Şampiyonlar Ligi'nde grubunda 3. olarak UEFA Avrupa Ligi'ne katılmaya hak kazanan Galatasaray, play-off turunda sahasında Sparta Prag'ı ağırladı. Uzatma dakikalarında Mauro Icardi'nin attığı golle rakibini mağlup eden sarı-kırmızılılar avantajı elde etti. Fotomaç Gazetesi yazarları da karşılaşmayı flaş ifadelerle değerlendirdi. İşte o sözler...

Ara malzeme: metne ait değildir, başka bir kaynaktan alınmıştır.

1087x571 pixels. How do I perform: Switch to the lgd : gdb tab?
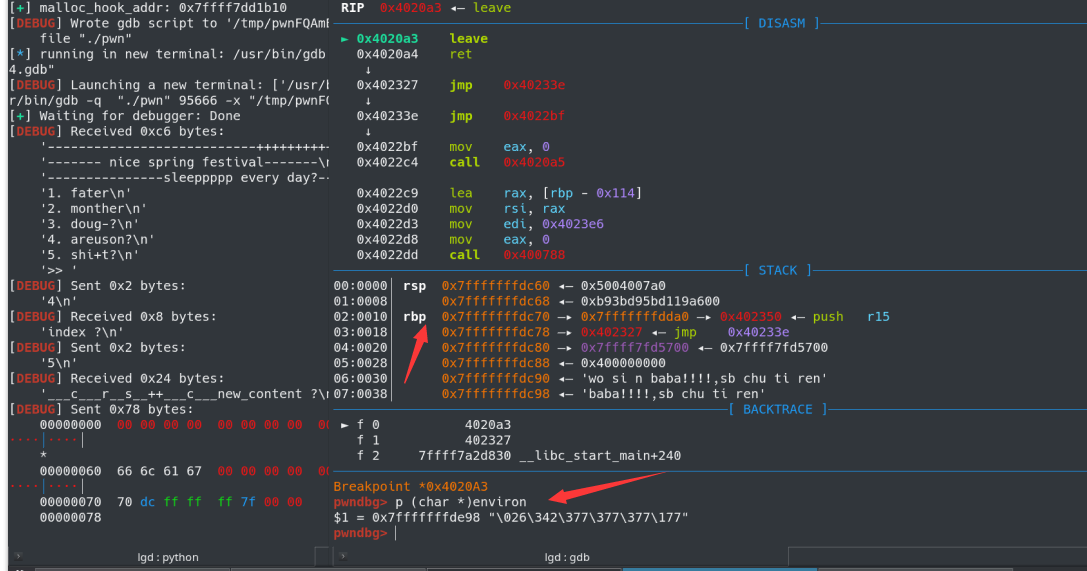coord(566,557)
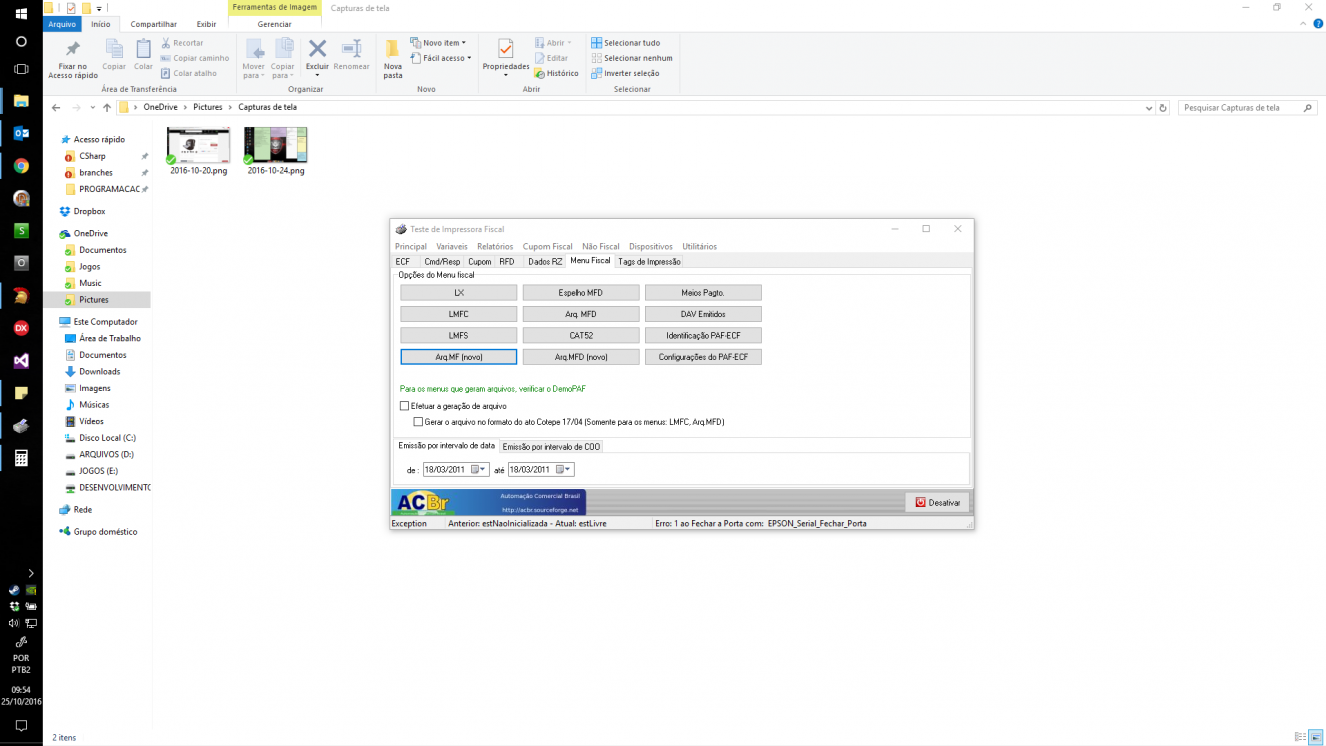1326x746 pixels.
Task: Open Propriedades icon in ribbon
Action: pyautogui.click(x=505, y=49)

ZEKİ UZUNDURUKAN - ICARDI; BİR GOLCÜDEN FAZLASI

İstanbul'da yağmurlu ve buz gibi bir havaya rağmen RAMS Park'ın tribünleri tıklım tıklım doluydu. Sarı-kırmızı bir çiçek bahçesi gibiydi tribünler. Olağanüstü bir coşku vardı... Helal olsun Galatasaray taraftarına! Destek dediğin böyle olur. Takımları sahada, onlar tribünde savaş verdi yeni bir zafer için...

Sparta Prag, maçın başında iki net pozisyona girdi. Nelsson ve Kaan Ayhan'ın yaptığı hatalar az daha bize pahalıya mal oluyordu. 15. dakikadan sonra oyun üstünlüğünü ele geçiren Galatasaray, önce Barış Alper ile net bir pozisyondan yararlanamadı. Ama bu pozisyon golün da habercisiydi.

Maça çok iyi başlayan Kerem Demirbay, Icardi'nin harika pasıyla soldan adeta hızlı bir tren gibi rakip kaleye indi ve sol ayağı ile topu iğne deliğinden geçirdi. Mükemmel bir gol attı Demirbay! Bu golden sonra Sparta Prag uzun süre kendine gelemedi.

Dün sahada çok farklı bir Icardi vardı. Orta sahaya kadar gelen Icardi, Galatasaray'ı bir maestro gibi yönetti. Barış Alper'e, Mertens'e, Kerem Aktürkoğlu'na harika servisler yaptı. Icardi bir golcüden daha fazlası... Yüreği ile Galatasaray sevdası ile oynuyor. Sorumluluk alıyor, bencillik yapmıyor, bütün takıma öğretmenlik, bilgelik yapıyor!

İlk yarıda Muslera, karşı karşıya iki pozisyonu çıkararak, büyük kaleci olduğunu dün bir kez daha belgeledi. İkinci yarının hemen başında golü yedik. Talihsiz bir gol klişesi var ya işte tam böyle bir gol... Sparta Prag Teknik Direktörü Brian Priske, duran top antrenörlüğünden teknik adamlığa geçti. Midtjylland'da savunma ve duran top antrenörüydü. Sparta Prag'ın beraberlik golü de bir duran top organizasyonundan geldi.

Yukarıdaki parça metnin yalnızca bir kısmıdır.